> _TASK OBJECTIVE_
Scale the records from the line with "You are a computer-use agent." up to and including the line with "tap(597, 67)". Repeat every line with the requests unchanged, but multiply each coordinate in the answers by 0.4 and round it to a whole number, rounding halves up. Give only those lines.

> _DATA FOR THIS EXERCISE_
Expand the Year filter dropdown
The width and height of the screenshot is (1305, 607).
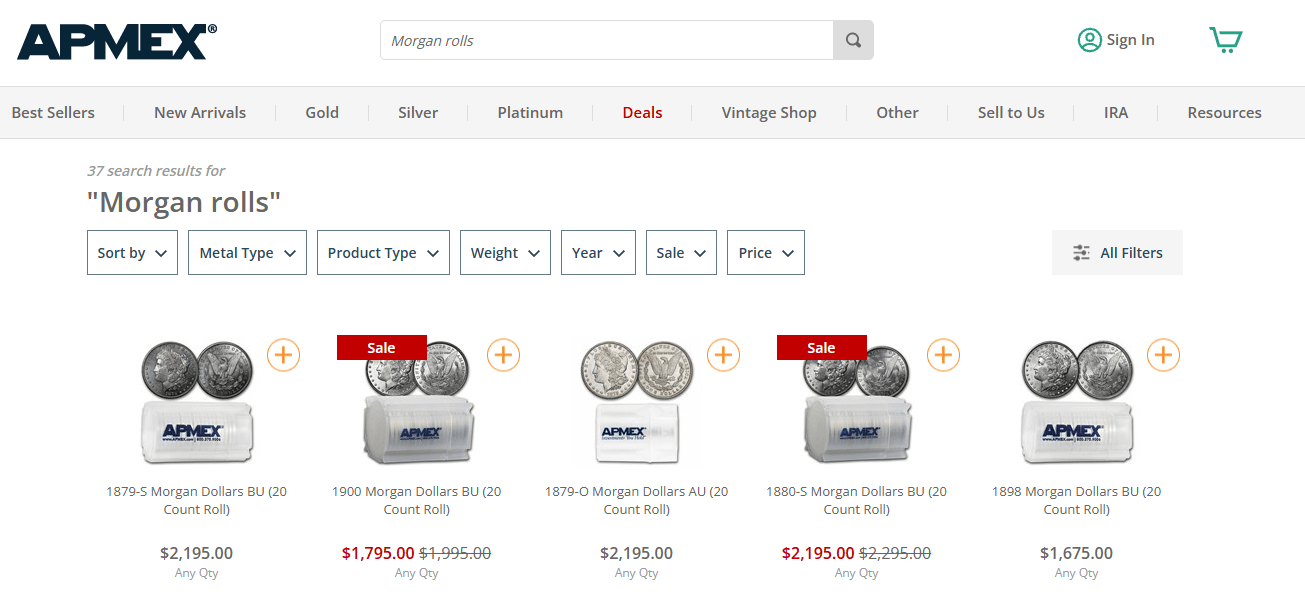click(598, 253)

--

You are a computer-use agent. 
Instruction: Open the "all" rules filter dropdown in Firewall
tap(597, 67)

> _SOLUTION TO THIS EXERCISE_
You are a computer-use agent. 
Instruction: Open the "all" rules filter dropdown in Firewall
tap(239, 27)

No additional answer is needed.